# PASSAGE GIVEN:
◆ ◆ ◆ ◆

Entries in b3ta's Crap Computer Games challenge, in which contestants submitted demos (as animated GIFs or Flash; though at least one entrant wrote an actual ZX Spectrum program) of naff 8-bit computer games that never actually existed, both original ones and interpretations of pre-supplied concepts like Window Cleaner, Trade Union Organiser and a Spanish holiday simulator; anyway, you'll find these and more (including Football Text Adventure, the tape loader from Ocean's Last of the Summer Wine tie-in, and Mirrorsoft's Robert Maxwell Yacht Simulator) all (well, most) in pixellated 8-bit glory.
The contest was in connection with Look Around You, a BBC comedy series satirising 1970s educational television. The first episode of the new series (now changed from 9-minute "educational" programmes to a half-hour magazine-programme format; not unlike Curiosity Show for the Australians in the audience) aired last night. Unfortunately, I only managed to catch the last 5 minutes (did anyone manage to tape it?), though what I saw looked very amusing; perhaps even more so than the first series.
IMHO, Look Around You is the cream of British comedy these days. For all that is said about Little Britain, the usually cited candidate for this honour, there's no escaping the fact that it's basically a British version of The Comedy Company (right down to Vicki Pollard being a chav Kylie Mole). It inherits little from the great British absurdist tradition of the Goon Show and its heirs, instead throwing out the same predictable plots and trademarked catch-phrases in slightly different settings.
A Japanese company named Gametech have released a handheld Nintendo Famicom clone. (For those not in the know, the Famicom was the Japanese game console rereleased in the west as the Nintendo Entertainment System.) It's about the size of a modern handheld game console and takes full-sized Famicom cartridges (which are shaped somewhat differently from the NES cartridges sold in the west, but an adaptor is available). It's not clear how legal it is, though given that it's on the Japanese market, they'd probably have an excuse of some sort (quite probably unlike a different handheld NES clone sold in China, and using miniature copies of Nintendo cartridges). The page says that it's of quite good quality, though given that they're trying to sell them, they would. (via gizmodo)
An intrepid hacker has created a port of Grand Theft Auto III to the Nintendo Entertainment System; that's right, the 8-bit, 6502-based console from the 1980s. The game isn't out yet, though will be released as a free download, joining the swelling ranks of elaborately handcrafted games being made for obsolete platforms because they're there. The page contains details of how he did it and the tools he used, including his elaborate homebrew developer NES system.
There are now quite a few emulators running on PalmOS devices; from an expensive commercial Atari 2600 emulator to a lot of Sinclair Spectra to the Frodo C64 emulator. This actually runs quite well on my Tungsten T3 (with the slight exception of Paradroid going into pause mode every time one pushes the joystick down). I remember real Commodore 64s, and, some time after that, the hard-won satisfaction of seeing PCs (486s or low-end Pentiums, I think) finally get fast enough to emulate C64s well enough for games at full speed (possibly without sound, though); to think that now you can run a nigh-perfect C64 emulation on a pocket organiser is, well, strange.

◆ ◆ ◆ ◆

# DATA ENTRIES:
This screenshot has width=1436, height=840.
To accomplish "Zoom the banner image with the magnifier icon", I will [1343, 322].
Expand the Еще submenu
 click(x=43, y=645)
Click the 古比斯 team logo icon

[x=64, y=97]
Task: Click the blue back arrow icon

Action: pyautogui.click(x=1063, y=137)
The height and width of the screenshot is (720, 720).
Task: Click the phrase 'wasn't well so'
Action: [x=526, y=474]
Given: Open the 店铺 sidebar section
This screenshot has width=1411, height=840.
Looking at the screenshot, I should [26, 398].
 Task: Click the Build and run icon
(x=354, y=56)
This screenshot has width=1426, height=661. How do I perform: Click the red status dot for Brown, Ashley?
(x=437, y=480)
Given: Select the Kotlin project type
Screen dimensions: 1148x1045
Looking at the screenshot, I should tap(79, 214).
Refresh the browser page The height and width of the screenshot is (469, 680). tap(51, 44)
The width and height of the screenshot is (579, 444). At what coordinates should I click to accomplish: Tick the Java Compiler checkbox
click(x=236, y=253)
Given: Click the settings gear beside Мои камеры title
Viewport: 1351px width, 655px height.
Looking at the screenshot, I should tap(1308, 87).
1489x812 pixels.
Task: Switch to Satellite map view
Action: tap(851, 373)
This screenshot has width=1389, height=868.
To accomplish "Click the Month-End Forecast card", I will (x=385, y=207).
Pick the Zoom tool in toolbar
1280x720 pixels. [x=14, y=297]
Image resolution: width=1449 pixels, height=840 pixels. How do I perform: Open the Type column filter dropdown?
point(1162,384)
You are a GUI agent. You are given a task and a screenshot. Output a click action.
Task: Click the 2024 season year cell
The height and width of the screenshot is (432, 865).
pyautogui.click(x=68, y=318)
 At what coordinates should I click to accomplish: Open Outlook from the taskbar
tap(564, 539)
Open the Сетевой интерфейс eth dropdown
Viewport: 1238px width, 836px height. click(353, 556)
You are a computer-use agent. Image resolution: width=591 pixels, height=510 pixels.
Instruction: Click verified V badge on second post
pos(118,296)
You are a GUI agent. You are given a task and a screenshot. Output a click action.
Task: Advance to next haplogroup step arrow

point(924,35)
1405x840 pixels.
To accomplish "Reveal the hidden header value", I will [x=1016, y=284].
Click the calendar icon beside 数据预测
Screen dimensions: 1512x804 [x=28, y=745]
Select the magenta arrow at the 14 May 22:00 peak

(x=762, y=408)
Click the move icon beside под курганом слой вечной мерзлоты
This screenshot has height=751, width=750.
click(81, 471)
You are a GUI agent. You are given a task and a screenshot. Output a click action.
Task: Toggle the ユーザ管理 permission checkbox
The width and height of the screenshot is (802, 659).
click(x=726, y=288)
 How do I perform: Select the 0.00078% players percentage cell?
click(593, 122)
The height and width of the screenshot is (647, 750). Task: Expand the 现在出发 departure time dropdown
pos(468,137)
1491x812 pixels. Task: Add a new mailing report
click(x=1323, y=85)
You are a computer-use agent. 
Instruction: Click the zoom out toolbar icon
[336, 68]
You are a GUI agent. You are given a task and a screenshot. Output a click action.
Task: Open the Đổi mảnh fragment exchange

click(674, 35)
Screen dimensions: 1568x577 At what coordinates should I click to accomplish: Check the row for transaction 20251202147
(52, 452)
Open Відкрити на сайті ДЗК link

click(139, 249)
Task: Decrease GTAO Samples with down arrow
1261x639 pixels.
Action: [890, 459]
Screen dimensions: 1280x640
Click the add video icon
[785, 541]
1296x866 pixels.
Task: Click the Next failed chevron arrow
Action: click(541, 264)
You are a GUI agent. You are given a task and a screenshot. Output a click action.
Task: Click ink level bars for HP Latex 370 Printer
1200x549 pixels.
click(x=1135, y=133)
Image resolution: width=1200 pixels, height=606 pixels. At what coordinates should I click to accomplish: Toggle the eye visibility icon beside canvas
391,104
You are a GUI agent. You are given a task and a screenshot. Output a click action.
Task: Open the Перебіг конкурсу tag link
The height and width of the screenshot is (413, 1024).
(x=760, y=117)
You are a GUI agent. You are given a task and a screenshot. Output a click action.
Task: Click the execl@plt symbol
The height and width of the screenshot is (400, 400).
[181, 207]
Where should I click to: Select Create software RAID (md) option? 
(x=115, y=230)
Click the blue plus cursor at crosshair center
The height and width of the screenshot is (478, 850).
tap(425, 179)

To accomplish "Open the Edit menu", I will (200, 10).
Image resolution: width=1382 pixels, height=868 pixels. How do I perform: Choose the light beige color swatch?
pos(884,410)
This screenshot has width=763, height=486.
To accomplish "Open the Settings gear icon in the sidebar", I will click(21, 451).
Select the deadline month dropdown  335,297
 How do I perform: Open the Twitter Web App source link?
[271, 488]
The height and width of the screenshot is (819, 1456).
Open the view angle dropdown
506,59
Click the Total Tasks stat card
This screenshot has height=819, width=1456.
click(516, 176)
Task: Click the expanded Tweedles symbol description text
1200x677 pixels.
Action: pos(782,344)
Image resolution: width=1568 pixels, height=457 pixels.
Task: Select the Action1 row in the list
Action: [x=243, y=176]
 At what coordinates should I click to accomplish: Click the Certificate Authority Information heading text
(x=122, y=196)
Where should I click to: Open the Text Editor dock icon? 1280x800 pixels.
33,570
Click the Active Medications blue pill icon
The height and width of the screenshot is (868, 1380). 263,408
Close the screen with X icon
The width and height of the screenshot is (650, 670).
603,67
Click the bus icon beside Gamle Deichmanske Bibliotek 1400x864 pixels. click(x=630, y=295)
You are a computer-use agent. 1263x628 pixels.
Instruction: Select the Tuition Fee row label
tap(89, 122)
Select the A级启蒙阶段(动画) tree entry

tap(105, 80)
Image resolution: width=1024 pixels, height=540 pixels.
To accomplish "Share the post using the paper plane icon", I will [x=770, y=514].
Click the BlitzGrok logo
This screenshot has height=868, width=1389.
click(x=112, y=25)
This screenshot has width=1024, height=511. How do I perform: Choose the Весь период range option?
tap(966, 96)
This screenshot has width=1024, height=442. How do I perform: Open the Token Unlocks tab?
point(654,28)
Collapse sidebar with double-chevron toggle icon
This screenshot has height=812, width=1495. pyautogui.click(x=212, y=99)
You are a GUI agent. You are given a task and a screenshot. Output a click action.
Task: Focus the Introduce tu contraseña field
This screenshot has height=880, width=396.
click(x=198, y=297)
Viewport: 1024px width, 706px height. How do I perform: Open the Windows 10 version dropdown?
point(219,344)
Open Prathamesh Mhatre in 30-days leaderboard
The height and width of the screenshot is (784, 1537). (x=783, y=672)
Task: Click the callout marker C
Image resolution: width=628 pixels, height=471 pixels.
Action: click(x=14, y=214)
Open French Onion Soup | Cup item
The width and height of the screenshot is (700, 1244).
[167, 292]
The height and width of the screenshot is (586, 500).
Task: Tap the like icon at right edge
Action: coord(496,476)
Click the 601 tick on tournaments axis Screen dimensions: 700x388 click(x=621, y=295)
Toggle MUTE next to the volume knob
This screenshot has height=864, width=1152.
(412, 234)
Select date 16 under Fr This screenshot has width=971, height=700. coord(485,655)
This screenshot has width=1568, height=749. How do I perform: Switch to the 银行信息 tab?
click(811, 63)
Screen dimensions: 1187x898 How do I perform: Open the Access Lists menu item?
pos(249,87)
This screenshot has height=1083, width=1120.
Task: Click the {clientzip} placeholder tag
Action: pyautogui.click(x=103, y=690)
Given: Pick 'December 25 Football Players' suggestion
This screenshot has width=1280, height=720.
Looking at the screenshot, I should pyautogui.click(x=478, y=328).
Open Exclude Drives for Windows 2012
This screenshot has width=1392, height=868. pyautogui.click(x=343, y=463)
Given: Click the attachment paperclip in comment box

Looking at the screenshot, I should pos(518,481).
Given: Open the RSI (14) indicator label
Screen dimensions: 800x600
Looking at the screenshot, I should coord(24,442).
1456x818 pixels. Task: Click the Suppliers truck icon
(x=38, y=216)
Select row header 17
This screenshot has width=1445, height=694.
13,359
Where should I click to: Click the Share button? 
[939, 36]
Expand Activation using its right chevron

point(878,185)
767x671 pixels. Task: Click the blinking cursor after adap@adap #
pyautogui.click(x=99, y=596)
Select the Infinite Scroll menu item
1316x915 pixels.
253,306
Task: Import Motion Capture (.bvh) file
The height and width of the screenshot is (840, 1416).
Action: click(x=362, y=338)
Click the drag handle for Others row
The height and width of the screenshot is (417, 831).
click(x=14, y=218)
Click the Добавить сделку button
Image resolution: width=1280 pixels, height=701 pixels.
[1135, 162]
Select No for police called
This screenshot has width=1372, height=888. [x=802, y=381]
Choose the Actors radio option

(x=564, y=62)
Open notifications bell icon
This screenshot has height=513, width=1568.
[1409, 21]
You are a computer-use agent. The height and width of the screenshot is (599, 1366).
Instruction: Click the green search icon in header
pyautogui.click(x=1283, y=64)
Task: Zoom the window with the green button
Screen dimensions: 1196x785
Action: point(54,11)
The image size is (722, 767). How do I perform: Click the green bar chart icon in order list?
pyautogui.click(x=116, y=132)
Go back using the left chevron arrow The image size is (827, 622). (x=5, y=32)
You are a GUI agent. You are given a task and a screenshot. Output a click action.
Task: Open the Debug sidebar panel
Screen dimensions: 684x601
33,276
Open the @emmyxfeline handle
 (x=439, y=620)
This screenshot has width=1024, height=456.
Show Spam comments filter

◆ ◆ ◆ ◆

# SHORT PROBLEM 1:
In the blog post about retro computer games, on which device does the writer run the Frodo C64 emulator?
# SHORT PROBLEM 2:
Carry on the blog post about retro computer games from where it stops.

# EXERCISE OUTPUT 1:
A Tungsten T3.

# EXERCISE OUTPUT 2:
Elsewhere, there was a project to port MAME to PalmOS, and someone collecting donations for it. The donations page seems to have disappeared, though, and the MAME site has no links to it. Hopefully someone will pull it off sometime soon. (There is Xcade, a commercial arcade emulator, though this only supports a handful of ROMs.)
The Museum of Computing in Swindon, Wiltshire is exhibiting an artefact from a bizarre parallel universe of video games: a rare East German video game machine. The Polyplay was manufactured in 1985 as an ideologically sound Communist answer to Western capitalist video games. It consists of an 8-bit Russian commercial computer and a generic East German colour television (case and all) encased in a custom wooden enclosure in 1980s East German decor (which looks like 1970s Western decor). Some 1,500 units were made, many of which were recalled and destroyed at the time of the fall of the Berlin Wall. Estimates of numbers of surviving machines range from 3 to "lots" (someone on Slashdot claims that they're more common than PacMan machines in Germany).
There were no amusement arcades in East Germany so these robust Poly Play machines were found in municipal buildings, leisure centres and swimming pools, and offered seven or eight simple games. In the mid 1980's, Westerners would have been enjoying 'beat 'em up' games such as Streetfighters or Super Mario Brothers. In stark contrast, these simple games included a variation of Pacman called 'Hare and Wolf', car-racing, ski-ing (similar to ZX 81 games), and Carnival (shooting ducks). Westerners may find it harder to relate to games such as a man chasing butterflies or Deerhunt, which may have a cultural significance for East Germans. Another game, 'Catch the drips in a bucket or drown', makes one wonder if the residents of state-owned apartments ever found themselves in a similar predicament!
Here's a BBC news story about it, in which they amusingly misspell Schiessbude as Scheissbude and come to the conclusion that it had a game named "crap booth". If you can't make it to Swindon, you can play it on MAME.
The worlds of modern art and classic video games meet in Pac-Mondrian, which is just what it sounds like. They have a Java version of the game that works in browsers, and are constructing an actual Pac-Mondrian machine for installation in galleries.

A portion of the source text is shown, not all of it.